Today, there are two types of hide glue: liquid and hot. Both types of glue create very strong joints. The liquid hide glues are ready to use and do not require any special tools or treatment. Hot hide glues require care in mixing with water, require the glue to be heated in a container (called a glue pot) to about 145 F (never go above 145F), and have a risk of bacterial and fungal growth after a day or so in the pot (so tools and the pot must be cleaned daily). Once mixed, excessive hot hide glue can be frozen and stored for long time periods. In short, hot hide glues do require specialized knowledge in how to use them properly.
Hot hide glues come in different strengths. A "gram strength" of 251 is commonly suggested for wood, but some folks like 315. (Be careful about using hide glues without a strength specification.) The higher the gram strength, the quicker the set. The higher the number, the stronger the adhesive. Proportions of glue and water when mixing will vary with the gram strength of the glue; never add more water than called for. (The old wives’ tale about hide glues being weak may reflect the situation when strengths under 251 were used. For many hide joints, the wood will fail before the glue does.)
Hot hide glue sets or cures initially by gelling as it cools (about 95F to 110F). Heated wood or hot air will extend the time before setting begins. Further hardening and strength development occur in both hide glues by evaporation. With both types of glue, the joints need to be clamped (excess glue squeezed out) and pieces held stationary before any curing begins. In some cases and formulations, curing may be delayed for 30 minutes. Even so, it is advisable to position the piece to be glued together within a few minutes with only slight movement (not opening the joint up to air) permitted until curing begins. If the glue has developed a "skin" on it, it is too late; remove the adhesive and start over.

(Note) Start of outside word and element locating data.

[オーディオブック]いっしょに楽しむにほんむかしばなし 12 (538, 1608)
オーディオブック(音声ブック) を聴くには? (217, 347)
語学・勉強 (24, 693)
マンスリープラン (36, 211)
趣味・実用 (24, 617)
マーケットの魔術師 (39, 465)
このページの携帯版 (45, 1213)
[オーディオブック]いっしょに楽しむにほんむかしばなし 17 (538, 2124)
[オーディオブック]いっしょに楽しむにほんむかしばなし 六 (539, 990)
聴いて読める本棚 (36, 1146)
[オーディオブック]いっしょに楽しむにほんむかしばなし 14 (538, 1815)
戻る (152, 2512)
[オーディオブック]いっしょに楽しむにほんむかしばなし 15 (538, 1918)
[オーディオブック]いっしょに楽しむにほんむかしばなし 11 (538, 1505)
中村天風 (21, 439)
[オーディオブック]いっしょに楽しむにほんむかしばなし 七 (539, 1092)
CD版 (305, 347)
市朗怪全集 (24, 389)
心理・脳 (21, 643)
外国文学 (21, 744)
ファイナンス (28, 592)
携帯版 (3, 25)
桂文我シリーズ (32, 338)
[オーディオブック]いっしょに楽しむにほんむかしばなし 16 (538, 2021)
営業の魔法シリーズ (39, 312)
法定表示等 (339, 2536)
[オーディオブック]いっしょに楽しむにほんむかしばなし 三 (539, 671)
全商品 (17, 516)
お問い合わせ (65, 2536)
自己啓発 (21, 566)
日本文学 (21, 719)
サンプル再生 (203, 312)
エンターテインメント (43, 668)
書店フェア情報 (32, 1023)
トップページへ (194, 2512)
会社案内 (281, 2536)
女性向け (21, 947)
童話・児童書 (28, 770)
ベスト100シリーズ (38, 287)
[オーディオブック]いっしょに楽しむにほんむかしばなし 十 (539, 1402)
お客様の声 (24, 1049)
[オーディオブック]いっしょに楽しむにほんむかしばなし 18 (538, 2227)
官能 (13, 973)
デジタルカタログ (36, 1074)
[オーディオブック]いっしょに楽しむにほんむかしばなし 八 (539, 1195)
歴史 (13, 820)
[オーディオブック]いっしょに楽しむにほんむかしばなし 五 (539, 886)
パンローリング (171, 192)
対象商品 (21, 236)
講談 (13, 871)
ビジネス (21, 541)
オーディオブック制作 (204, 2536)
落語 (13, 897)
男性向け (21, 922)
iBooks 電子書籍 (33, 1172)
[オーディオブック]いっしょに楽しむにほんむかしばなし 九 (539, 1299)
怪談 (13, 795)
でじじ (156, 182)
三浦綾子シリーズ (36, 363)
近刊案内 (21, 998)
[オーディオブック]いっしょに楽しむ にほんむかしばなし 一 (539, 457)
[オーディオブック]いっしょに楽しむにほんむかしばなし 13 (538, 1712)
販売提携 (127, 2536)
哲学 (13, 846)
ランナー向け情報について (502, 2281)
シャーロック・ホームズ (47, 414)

As with almost all adhesives, the surfaces to be joined must be well-fitted (hide glues do bridge a gap a bit better than most other glues, however), clean and freshly prepared. Special note: When repairing a loose joint, it is possible to drill a small hole and inject glue into the joint rather than taking the joint completely apart first. This would also be the repair process for mortise and tenon joints that have only a few spots that are loose.
Hide glue joints are somewhat brittle and will break more easily on shock impact, compared to PVAs. Both these properties allow old joints in furniture, musical instruments, and the like to be totally disassembled, if necessary for repairing, without damaging the wood or finish. Small joints can be heated in an oven briefly to soften the adhesive.
Liquid hide glue or hot glue both have expiration dates that must be adhered to. Once mixed, hot glue also must be used promptly, unless stored in a freezer.
A stainable filler can be made by simply mixing the hide glue (both hot and liquid) with very fine sawdust, the finer the better) It is best to work with a light colored sawdust like maple as it is easier to color a fill darker that it is to lighten it.